Çevre kirliliğinin ya da israfın sebeplerinin sadece kimyasallar,  silahlanma ve kaynakların fütursuzca kullanımında aranamayacağını vurgulayan  Emine Erdoğan, sözlerini şöyle sürdürdü:

"Bunlar yalnızca hastalık belirtileridir. Bu koşulları oluşturan ve  çevreyi yok olmakla burun buruna getiren sebepleri, zihniyette aramak gerekir.  Şayet bizi özümüzle buluşturacak 'rafine Müslüman aklına' geçişi başarmazsak,  yalnızca hastalığın belirtilerini baskılamış oluruz. Bu güzel dinin emir ve  yasaklarına baktığımızda insan, dünyadaki en büyük çevreci ekolün, en ateşli  hayvan hakları savunucularının ümmetimizden çıkmasını bekliyor. Fakat üzülerek  görüyoruz ki durum böyle değil, 2010'da yapılan bir araştırmaya göre, 2,5 milyon  hacı kutsal topraklarda hac ibadetini ifa ediyor ve ardında 100 milyon plastik  şişe bırakıyor. Üzülerek belirtiyorum ki çevre konuları söz konusu olduğunda,  uluslararası platformlarda İslam'ın çevre ahlakı için söylediklerinin sesi henüz  yeteri kadar gür çıkmıyor."

Emine Erdoğan, Hazreti Muhammed'in hayatını, doğaya ve hayvanlara  karşı olan tutumunun iyi anlatılmadığını ifade ederek, şöyle devam etti:

"İsraf, gündelik pratiğimiz olmuşsa sahabe efendilerimizi tanımıyoruz  demektir. Çocuklarımıza kanaat etmeyi öğretememişiz demektir. Oysa kanaat demek,  sürdürülebilirlik demek.
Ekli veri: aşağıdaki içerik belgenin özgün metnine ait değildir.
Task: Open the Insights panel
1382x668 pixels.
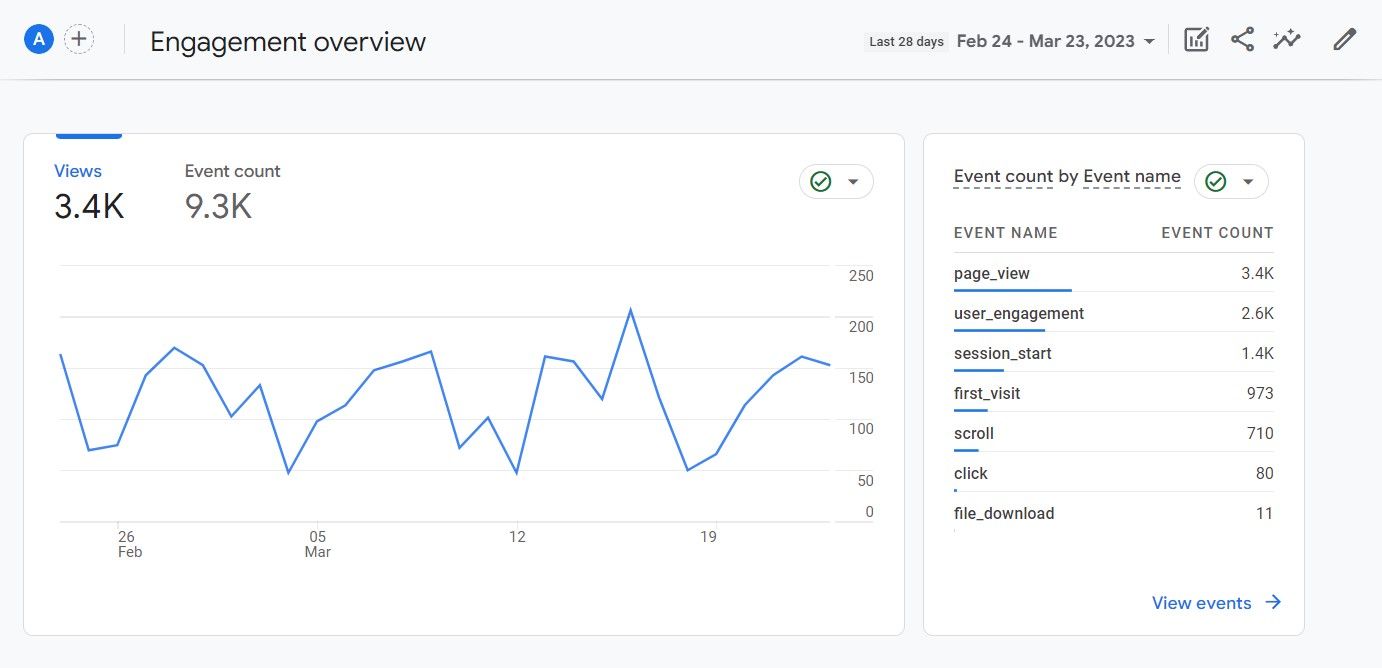Action: coord(1287,38)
Umuyorum ki bu güzel projenin bir sonraki adımı,  İslam'ın çevreci kimliğini uluslararası platformlarda tanıtmak olur. Bu gerçekten  hareketle, Diyanet İşleri Başkanlığımızın, çevreci bir hac organizasyonu ile tüm  İslam ülkelerine örnek olmasını bekliyoruz. Türkiye, yeşil bir hac ibadeti  yanında hayvan hakları, sıfır açlık, israf, sıfır atık, sürdürülebilirlik gibi  konularda manifestolar yayınlayarak tüm Müslüman toplumlara liderlik yapabilir."

Aslında tüm insanlığın ekolojik bir bunalımla karşı karşıya olduğunu  aktaran Emine Erdoğan, bazı temel soruların cevaplarının doğru verilmeyip,  meselenin kökenine inilmediği takdirde gerçekçi çözümler bulunamayacağına işaret  etti.

İnsanoğlunun ihtiyaçları için tabiattan faydalanmakla, onun hakkına  riayet arasında dengeli bir yaşam kurmakla sorumlu olduğunu vurgulayan Emine  Erdoğan, modern hayatın sunduğu yaşam kültürünü, kendi inanç ve değerler  filtresinden geçirmek gerektiğini söyledi.

"Kendimize şimdi çeki düzen vermezsek, çocuklarımıza miras  bıraktığımız yorgun ve tükenmiş dünya için verecek bir cevabımız olmayacak."  uyarısında bulunan Emine Erdoğan, "Diyanet İşleri Başkanlığımızın Sıfır Atık,  Sıfır İsraf girişiminin, topluma yeni bir bilinç aşısı olacağına inanıyorum. Bu  çabanın bütün emektarlarını kutluyorum." ifadesini kullandı.

Konuşmaların ardından Diyanet İşleri Başkanı Ali Erbaş, Emine  Erdoğan'a tablo hediye etti.